§ **Passage given**
Version: 2.3.0

Social network analysis with NetworkX

Introduction

In this tutorial, we will show you how to perform a simple network analysis with the NetworkX library and data stored in Memgraph. You will also acquire a basic understanding of query modules, an easy method for extending the query language with user-written procedures.

To get started, please install Memgraph using the memgraph-platform image by following the installment instructions for your OS.

Once Memgraph is up and running, there are three ways to execute queries and procedures in Memgraph:

using Memgraph Lab, a visual user interface that you can use from your browser at http://localhost:3000 or download as an application
using the command-line tool mgconsole
using drivers and the Bolt protocol

For this tutorial, you are going to need Memgraph Lab to import the dataset and then you can query it either with Memgraph Lab or with mgconsole. We used the results from the command-line tool mgconsole because of the format.

Data model

We are going to use the Karate Club graph, a network of friendships between 34 members of a karate club at a US university, as described by Wayne Zachary in 1977. It is a very popular data set in social network analysis and is very often referenced in such tutorials. The nodes in the graph represent the members while the relationships between them are of type FRIENDS_WITH. You can differentiate the nodes by using their unique id property.

§ **Recorded data**

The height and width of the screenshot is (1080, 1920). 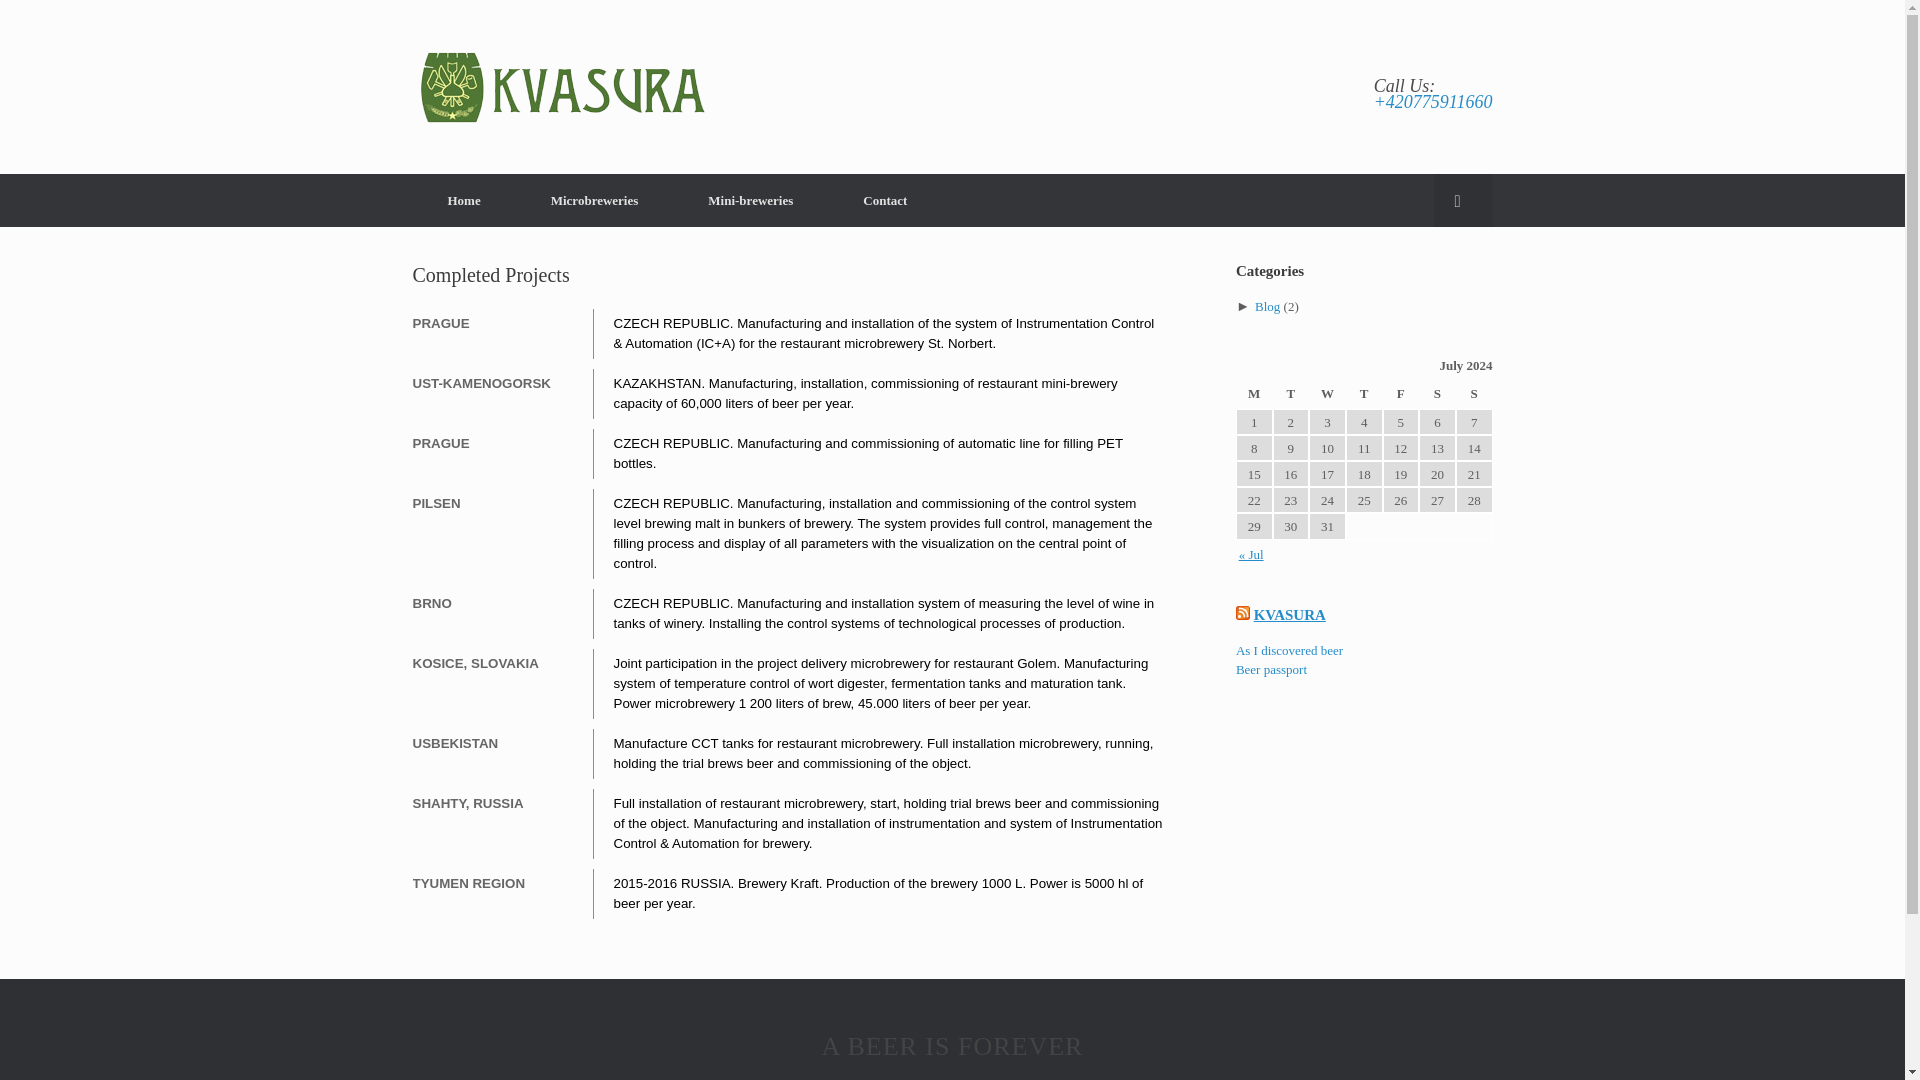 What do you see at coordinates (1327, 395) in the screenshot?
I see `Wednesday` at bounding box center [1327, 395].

§ **Your tasks**
#1 How many karate club members does the Karate Club graph in the NetworkX tutorial cover?
#2 Please return a span of the NetworkX tutorial word for word, beginning at the words "In this tutorial, we" and stopping after "with user-written procedures.".
#3 Carry the NetworkX tutorial forward from its final sentence.

§ **The responses**
#1 34 members.

#2
In this tutorial, we will show you how to perform a simple network analysis with the NetworkX library and data stored in Memgraph. You will also acquire a basic understanding of query modules, an easy method for extending the query language with user-written procedures.

#3
Import the dataset

To import the dataset, open Memgraph Lab and navigate to the Datasets tab in the sidebar. From there, load the Karate club friendship network dataset, wait for the import to finish, move to the Query tab or mgconsole and continue with the tutorial.

Use existing NetworkX algorithms

Execute the following command to get all the relationships inside our network:

MATCH (s)-[r]-(t)
RETURN s, r, t;

Now we have a better overview of what we are dealing with, so it’s time to get some useful information about the network.

To analyze the network we will use the built-in procedure analyze() from the graph_analyzer query module. This module utilizes the NetworkX library to retrieve graph information. Run the following query:

CALL graph_analyzer.analyze() YIELD *;

You will get details about the graph, such as the number of nodes, edges, bridges and many more.

Betweenness centrality

Now let's try to find the betweenness centrality of a node, i.e. the number of times a node acts as a bridge along the shortest path between two other nodes. Run the following query:

CALL nxalg.betweenness_centrality() YIELD *;

The procedure betweenness_centrality() is one of over 70 algorithms available in the nxalg module.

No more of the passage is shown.